◆ **EXTRACTED RECORDS**:
________________________________________

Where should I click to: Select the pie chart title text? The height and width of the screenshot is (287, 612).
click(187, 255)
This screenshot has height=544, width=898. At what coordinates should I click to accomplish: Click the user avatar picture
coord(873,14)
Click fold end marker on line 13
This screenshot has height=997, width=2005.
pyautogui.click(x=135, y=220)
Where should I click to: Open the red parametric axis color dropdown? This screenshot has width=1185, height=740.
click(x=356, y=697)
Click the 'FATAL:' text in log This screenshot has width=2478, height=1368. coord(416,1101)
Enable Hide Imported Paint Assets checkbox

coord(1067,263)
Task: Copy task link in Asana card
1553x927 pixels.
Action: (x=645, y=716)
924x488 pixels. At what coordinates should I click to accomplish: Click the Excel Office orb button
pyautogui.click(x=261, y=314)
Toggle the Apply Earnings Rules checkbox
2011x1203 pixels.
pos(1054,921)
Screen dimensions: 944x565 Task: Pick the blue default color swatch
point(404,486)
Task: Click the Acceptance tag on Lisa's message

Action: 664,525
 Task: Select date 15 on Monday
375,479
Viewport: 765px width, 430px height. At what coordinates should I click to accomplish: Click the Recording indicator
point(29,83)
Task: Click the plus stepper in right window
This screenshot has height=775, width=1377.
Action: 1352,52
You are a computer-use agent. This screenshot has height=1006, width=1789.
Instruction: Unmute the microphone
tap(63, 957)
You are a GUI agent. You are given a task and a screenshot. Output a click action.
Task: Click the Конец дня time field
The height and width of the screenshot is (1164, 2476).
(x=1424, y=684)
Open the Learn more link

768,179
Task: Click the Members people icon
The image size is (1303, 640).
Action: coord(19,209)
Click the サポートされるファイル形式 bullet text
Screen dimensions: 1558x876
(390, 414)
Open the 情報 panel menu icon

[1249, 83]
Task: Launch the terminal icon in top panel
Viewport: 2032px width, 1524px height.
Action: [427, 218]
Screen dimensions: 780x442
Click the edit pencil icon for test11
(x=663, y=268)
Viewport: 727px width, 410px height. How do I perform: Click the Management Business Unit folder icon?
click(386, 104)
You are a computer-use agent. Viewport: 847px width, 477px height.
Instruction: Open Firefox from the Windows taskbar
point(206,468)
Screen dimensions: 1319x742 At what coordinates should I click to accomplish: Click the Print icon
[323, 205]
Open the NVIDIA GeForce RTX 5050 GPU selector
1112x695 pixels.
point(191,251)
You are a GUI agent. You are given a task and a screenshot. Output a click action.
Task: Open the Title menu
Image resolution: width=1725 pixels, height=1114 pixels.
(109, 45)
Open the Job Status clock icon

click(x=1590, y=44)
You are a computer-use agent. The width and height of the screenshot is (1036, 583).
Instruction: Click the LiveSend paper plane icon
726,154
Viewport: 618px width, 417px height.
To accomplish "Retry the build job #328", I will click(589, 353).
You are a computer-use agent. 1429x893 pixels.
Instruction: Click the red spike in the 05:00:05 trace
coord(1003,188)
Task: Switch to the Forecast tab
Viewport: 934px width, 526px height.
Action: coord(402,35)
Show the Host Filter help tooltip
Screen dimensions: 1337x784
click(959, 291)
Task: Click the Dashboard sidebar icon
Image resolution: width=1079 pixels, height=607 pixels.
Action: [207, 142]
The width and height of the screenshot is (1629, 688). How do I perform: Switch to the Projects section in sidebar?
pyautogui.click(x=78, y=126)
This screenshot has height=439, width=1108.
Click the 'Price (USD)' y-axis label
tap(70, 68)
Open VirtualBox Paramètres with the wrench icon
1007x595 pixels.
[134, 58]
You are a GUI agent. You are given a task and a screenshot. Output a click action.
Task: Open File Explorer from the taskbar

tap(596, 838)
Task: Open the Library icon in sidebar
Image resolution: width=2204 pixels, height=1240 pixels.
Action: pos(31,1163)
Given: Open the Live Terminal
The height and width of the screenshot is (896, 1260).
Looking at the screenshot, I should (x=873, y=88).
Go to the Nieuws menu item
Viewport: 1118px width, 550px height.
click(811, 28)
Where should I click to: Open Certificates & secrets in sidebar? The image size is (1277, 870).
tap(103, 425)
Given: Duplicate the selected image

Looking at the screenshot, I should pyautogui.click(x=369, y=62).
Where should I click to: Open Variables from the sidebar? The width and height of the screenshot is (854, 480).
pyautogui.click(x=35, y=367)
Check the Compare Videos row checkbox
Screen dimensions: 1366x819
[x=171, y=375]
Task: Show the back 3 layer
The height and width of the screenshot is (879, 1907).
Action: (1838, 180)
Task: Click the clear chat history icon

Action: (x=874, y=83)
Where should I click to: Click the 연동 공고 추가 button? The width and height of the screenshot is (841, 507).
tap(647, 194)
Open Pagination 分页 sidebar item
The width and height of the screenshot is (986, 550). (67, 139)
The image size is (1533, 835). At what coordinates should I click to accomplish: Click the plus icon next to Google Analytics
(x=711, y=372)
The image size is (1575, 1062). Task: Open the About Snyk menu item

________________________________________

Your answer should be one number: the count of lines holding "agent" in the listing.

◆ **FINAL ANSWER**:
7